For other side, at operationaly speaking, TLS Certificate Management (revocation, renewals, validation, etc.) is expensive, that means we will require a PKI with a powerful RESTful API to manage the Cert Lifecycle during the deployment of Containers-based Applications.
A PKI will be helpful allowing to create a private CA or Intermediate CA and manage their Lifecycle easily.
I use Jetstack Cert-Manager to manage certs issued for Let’s Encrypt, Hashicorp Vault and Venafi, in the 2nd post I’ll explain how to use Hashicorp Vault as CA for enablling TLS and Mutual TLS Authentication (MTLS) in the services running in Kubernetes Cluster.
In the 3rd post I’ll explain how to integrate and use Hashicorp Vault as a PKI.
You need an IAM System
Mutual TLS Authentication (MTLS) is better than HTTP Basic Authentication over TLS, instead of using a pre-shared key with HTTP Basic Authentication, with TLS you are able to use a TLS Client Certificate, in fact to enable MTLS will require to issue 2 certificates (TLS Server and TLS Client Certificates) and deploy TLS configuration to enable authentication for that specified Service or Web Application.
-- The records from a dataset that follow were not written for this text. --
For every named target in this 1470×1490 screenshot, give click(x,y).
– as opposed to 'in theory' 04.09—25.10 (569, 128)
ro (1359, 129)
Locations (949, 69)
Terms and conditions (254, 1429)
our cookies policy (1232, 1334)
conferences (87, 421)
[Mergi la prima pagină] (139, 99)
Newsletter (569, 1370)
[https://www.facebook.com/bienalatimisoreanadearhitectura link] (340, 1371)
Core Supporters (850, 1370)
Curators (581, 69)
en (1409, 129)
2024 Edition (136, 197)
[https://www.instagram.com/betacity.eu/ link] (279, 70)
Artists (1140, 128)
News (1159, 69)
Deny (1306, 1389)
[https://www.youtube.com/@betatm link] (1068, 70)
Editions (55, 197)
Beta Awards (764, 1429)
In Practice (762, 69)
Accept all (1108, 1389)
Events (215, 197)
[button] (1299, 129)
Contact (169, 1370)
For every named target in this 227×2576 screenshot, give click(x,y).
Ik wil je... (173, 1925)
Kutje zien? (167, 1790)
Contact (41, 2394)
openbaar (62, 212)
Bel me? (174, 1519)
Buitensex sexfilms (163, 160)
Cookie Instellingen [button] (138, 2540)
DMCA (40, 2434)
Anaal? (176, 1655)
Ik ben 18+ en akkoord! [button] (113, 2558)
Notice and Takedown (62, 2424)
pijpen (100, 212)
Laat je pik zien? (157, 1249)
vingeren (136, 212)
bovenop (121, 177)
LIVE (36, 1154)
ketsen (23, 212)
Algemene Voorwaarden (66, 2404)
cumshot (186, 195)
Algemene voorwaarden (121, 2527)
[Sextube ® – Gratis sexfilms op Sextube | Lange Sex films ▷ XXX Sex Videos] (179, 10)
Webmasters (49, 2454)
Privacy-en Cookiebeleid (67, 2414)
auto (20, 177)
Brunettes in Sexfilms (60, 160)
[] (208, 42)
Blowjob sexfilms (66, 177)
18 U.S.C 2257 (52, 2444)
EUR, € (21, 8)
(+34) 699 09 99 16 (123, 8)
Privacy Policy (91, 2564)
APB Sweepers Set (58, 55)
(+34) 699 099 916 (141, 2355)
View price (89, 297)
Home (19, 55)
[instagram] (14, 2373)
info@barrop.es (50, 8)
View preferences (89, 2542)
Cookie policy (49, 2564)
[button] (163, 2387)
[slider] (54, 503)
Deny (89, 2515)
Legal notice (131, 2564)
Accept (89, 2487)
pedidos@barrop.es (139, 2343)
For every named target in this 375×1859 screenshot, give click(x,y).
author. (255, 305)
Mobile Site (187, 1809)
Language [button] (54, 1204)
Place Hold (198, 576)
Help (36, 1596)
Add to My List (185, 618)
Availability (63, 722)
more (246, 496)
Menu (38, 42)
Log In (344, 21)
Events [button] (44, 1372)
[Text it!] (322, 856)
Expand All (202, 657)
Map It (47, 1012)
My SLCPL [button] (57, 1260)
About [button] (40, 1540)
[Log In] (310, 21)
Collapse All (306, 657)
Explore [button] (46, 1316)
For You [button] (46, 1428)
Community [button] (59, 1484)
That will work perfectly if you have to enable MTLS for few services or applications, but in a scenario where you have several APIs or a Container-based Distributed Application, the task of dealing MTLS will turn very complicated. For that, many Organizations consider adoption of an IAM System like WSO2 Identity Server, KeyCloak, DEX, etc. I recommend have a look for IAM at OSS Product List that I prepared in the post Security along Container-based SDLC - OSS Tools List.
In the 4th post I’ll explain how to integrate an IAM opensource as OIDC Provider for Kubernetes.